Poonies pranking potential POTUS, 2015

In recent decades, the parodies have largely traded hoaxes for hilarity. Reactions only get heated when the jokes misfire — as happened in 1990, when back-to-back issues “designed to startle Harvard out of its complacency about a few persistent social problems” were accused of exhibiting the same homophobia, sexism and anti-Semitism they claimed to ridicule. The last time Poonies made headlines impersonating the Crimson — in 2015, when they fooled Donald Trump into accepting a fake endorsement — they did so in person and spread the news on a parody website. Current fake “Crimsons,” like real ones, appear simultaneously in ink and pixels.

Three-day bender: “Crimsons” from Jan. 20-22, 2018

In 2018, the Lampoon set a new record by issuing full-length “Crimsons” three days in a row and vowing to maintain the pace for an entire year. The ongoing lead story was more bizarre than clever — something about a freak mutation of actors Paul Rudd and Mila Kunis — and on Day 3 the staff admitted defeat in a report headlined “Harvard Lampoon Can’t Do This Shit Anymore.” “A recent Crimson survey revealed that zero people on campus have ever expressed interest in reading a parody version of the Crimson,” the story claimed, but the 2019 edition came out right on schedule. It’s the most recent edition on the Lampoon website, but parodies will surely return as the pandemic recedes. Just don’t look for them on April 1. — VCR

Crimosn parodies from 2017 and 2019
Crimes and punishments in 2017 and 2019

The Parodies:

This list has many gaps, especially post-1976. I’ll add more info as I find it. Items with asterisks(*) are discussed more fully in the text.

March 30, 1901: First stand-alone Crimson parody; bacteria escape laboratory.*

Spring 1909: First single-sheet insert in real Crimson.

Nov. 6, 1926: Princeton wins but coach dies at game.*

1928: Unknown content; production process recalled in Centennial Celebration (p. 241), which says 1,400 copies were printed.

■ ■ ■ ■ ■ ■ ■

(Exercise aim): Please proceed with the account of Harvard Lampoon parodies of the Crimson above, picking up right after its final sentence.

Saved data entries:
■ ■ ■ ■ ■ ■ ■

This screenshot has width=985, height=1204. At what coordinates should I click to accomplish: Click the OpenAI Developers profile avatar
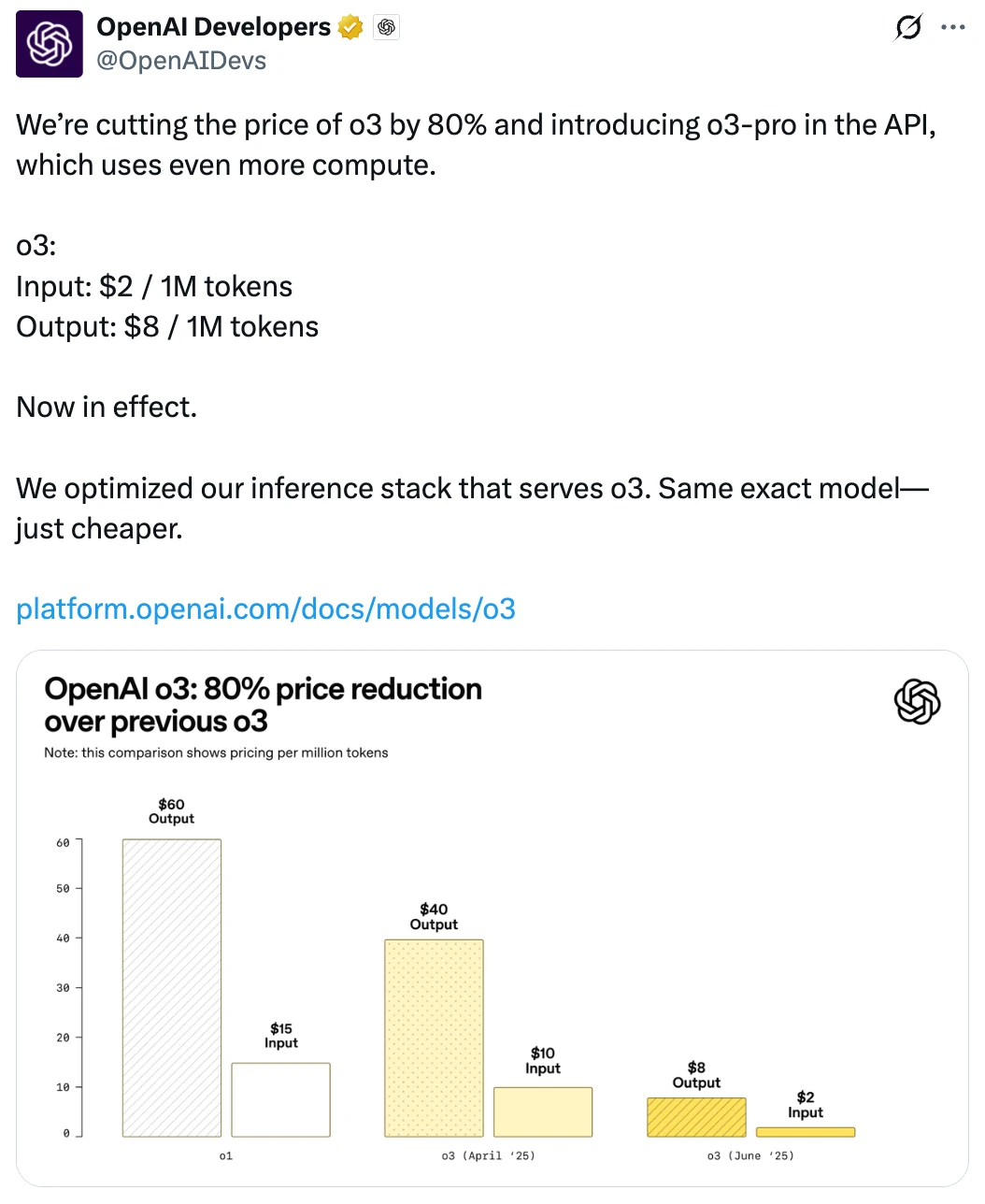point(50,44)
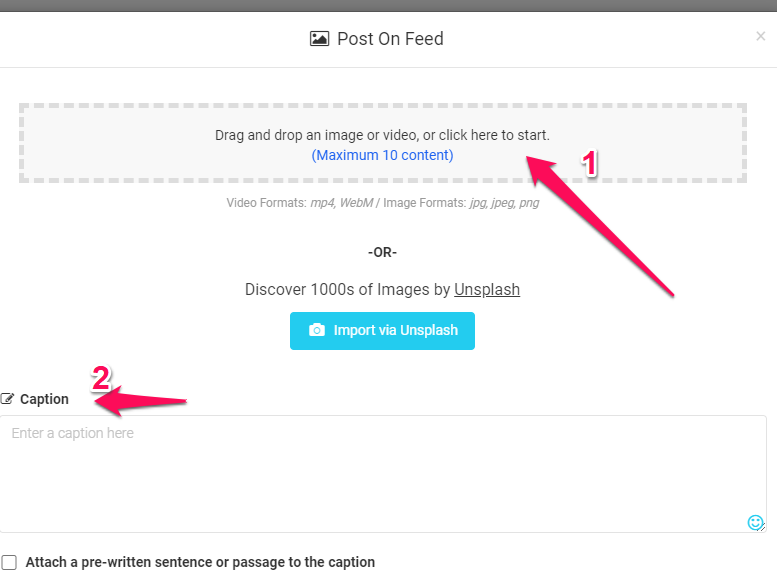This screenshot has height=575, width=777.
Task: Click 'Discover 1000s of Images by' text
Action: (x=347, y=289)
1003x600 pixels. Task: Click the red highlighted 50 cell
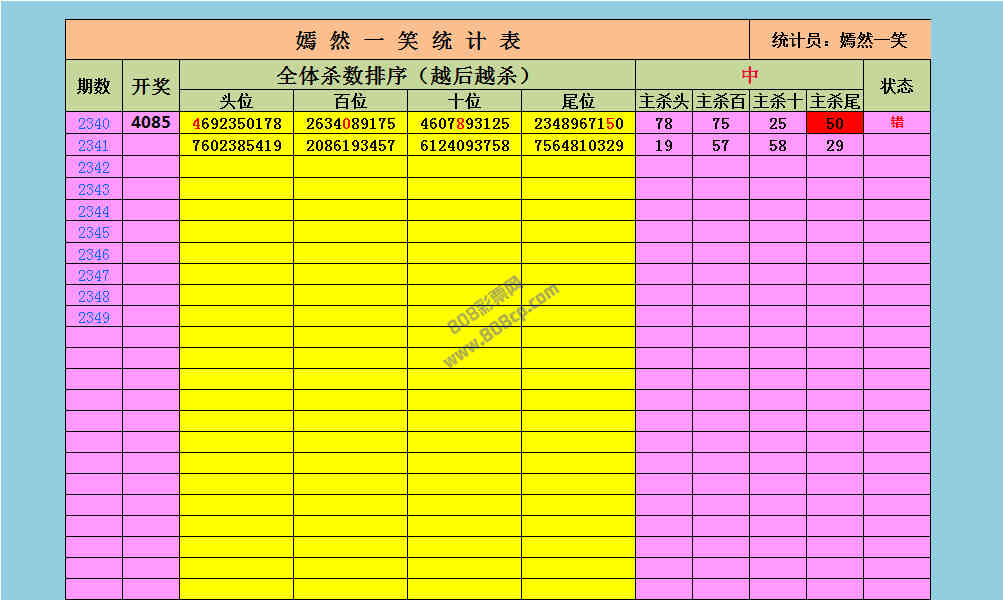coord(835,124)
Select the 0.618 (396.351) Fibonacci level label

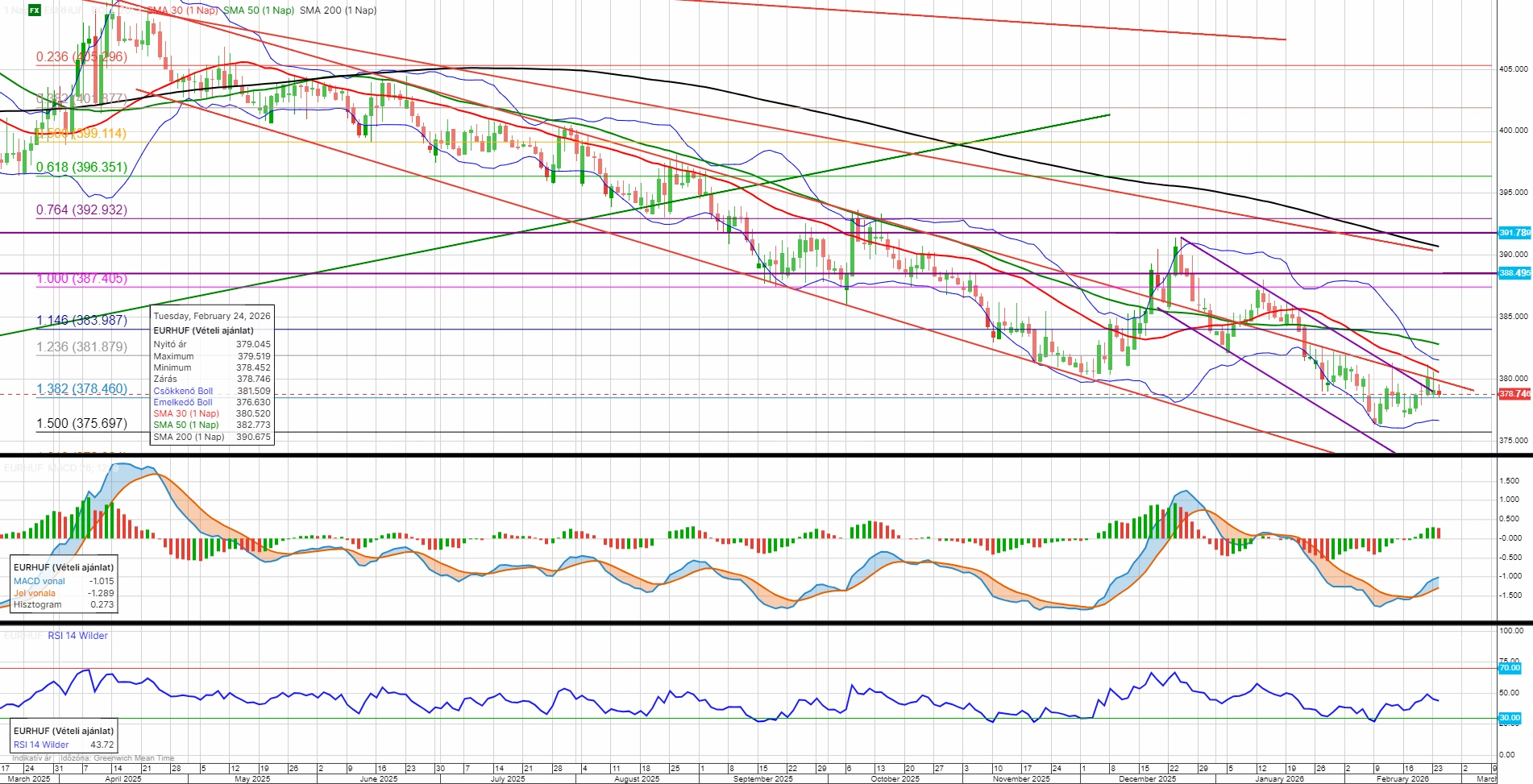(81, 168)
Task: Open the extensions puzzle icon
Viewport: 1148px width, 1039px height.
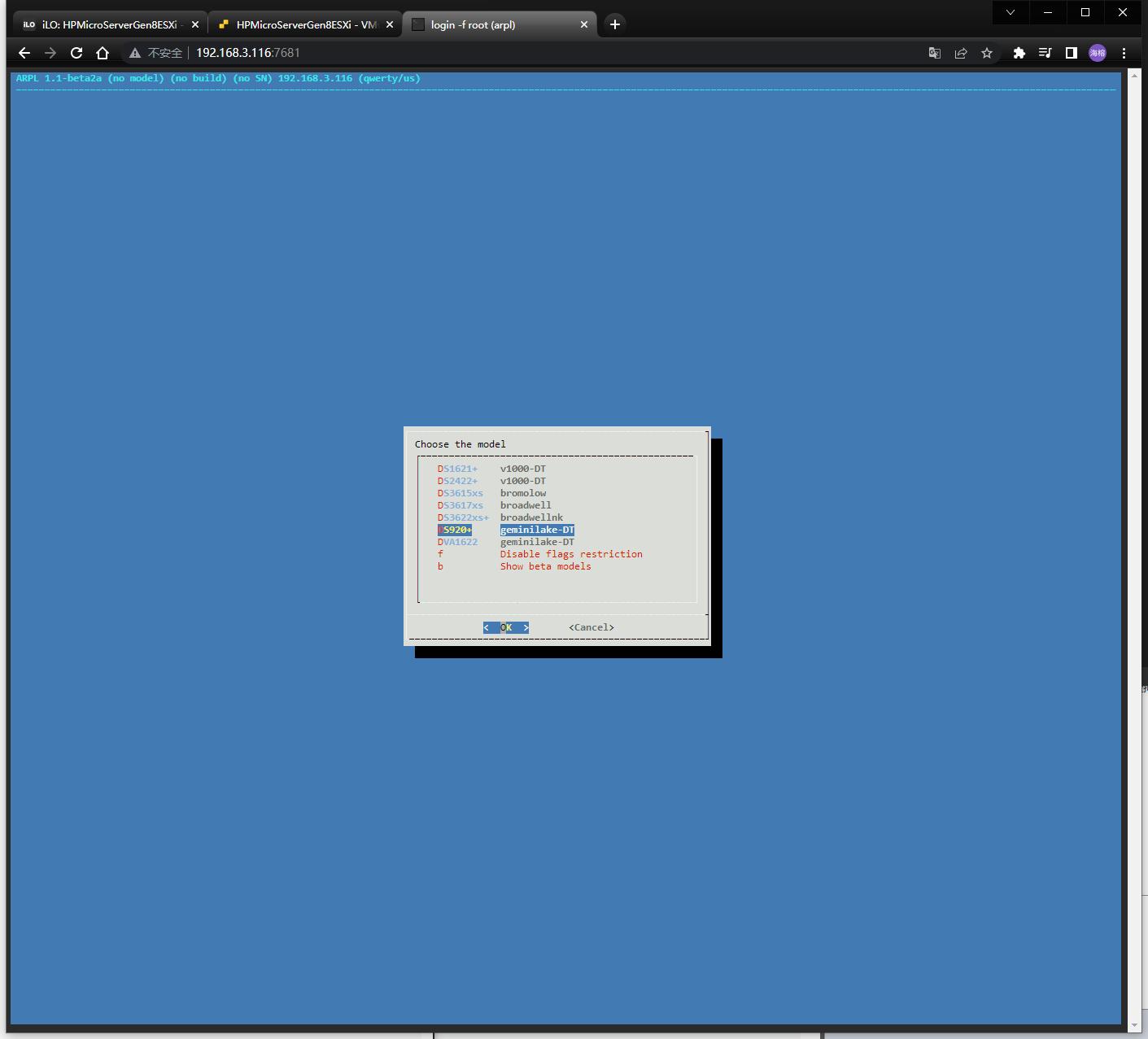Action: (1019, 53)
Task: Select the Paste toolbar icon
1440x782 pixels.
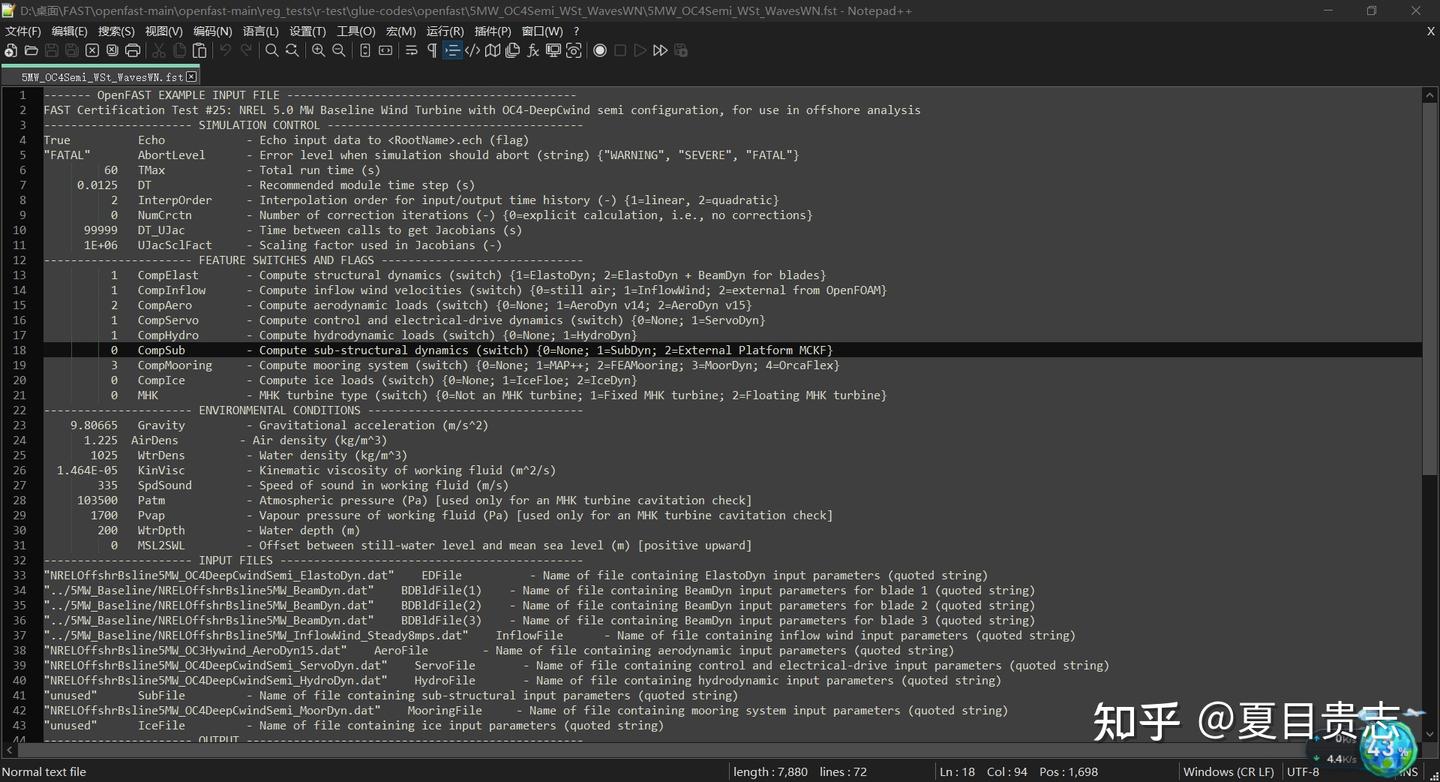Action: (198, 50)
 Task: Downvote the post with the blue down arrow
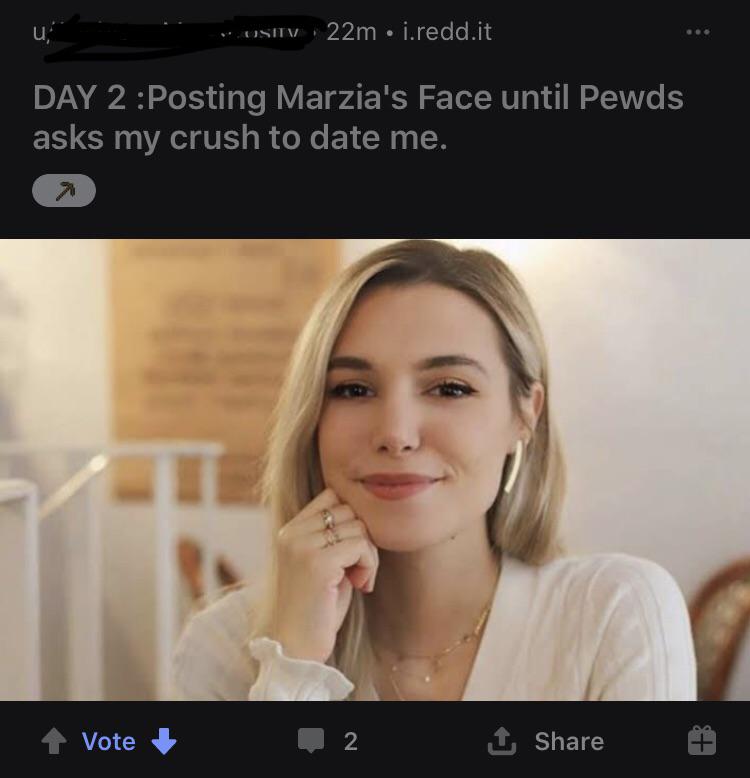[163, 741]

■ ■ ■ ■ ■ ■ ■

(Response to this task):
Feb. 22, 1933: Nonexistent “Henry E. Clarke” named Harvard President.*

Feb. 22, 1939: Memorial Hall to be razed for student housing.

April 26, 1946: Harvard drops football, may drop all sports.*

Spring 1961: Half those accepted into Class of ’65 decide to go elsewhere.

Nov. 10-11, 1963: The first back-to-back parodies. Female guests banned; reactions to previous day’s hoax.

Jan. 16, 1966: Crimson Board quits over female editor.*

Sept. 17, 1967: Very unimpressive Crimson given to incoming freshmen.

Nov. 11, 1968: Harvard President Pusey named Postmaster General.

Feb. 20-21, 1972: Back-to-back parodies. Nixon’s China trip cancelled; China trip really cancelled.*

Jan. 23, 1973: Crimson misses its own centennial.*

Feb. 1975: Boston doctor Kenneth Edelin vows to “appeal his conviction in a widely-publicized abortion trial on grounds of self-defense.” (Hundredth Anniversary Issue)

Spring 1978: Unknown content; the Crimson later contrasts it with a “notably more witty, insightful, professional, informative, innovative, colorful, intelligible, and legible” Crimson parody done at Dartmouth.

Early summer 1979: Unknown content; the Crimson later calls it “one of their best efforts.”

April 23-24, 1990: Back-to-back parodies, the second attacked as offensive.*

Jan. 21, 2000: The fate of the Crimson president’s chair, which Poonies had stolen.

Feb. 2011: All classes cancelled when building keys lost.

Feb. 4, 2015: First parody to appear in print and on fake Crimson website (link now defunct).

Jan. 30, 2016: First inclusion of Crimson blog Flyby in the website parody. Flyby’s verdict: “Nice Try, Lampoon.”

Jan. 2017: “Most Interesting Seniors” feared missing. This and later parodies dated by month only.

Jan. 2018: Three Crimson parodies in as many days, all covering Paul Rudd-Mila Kunis mashup.*

Jan. 2019: Harvey Weinstein defends dean’s decision to defend Weinstein.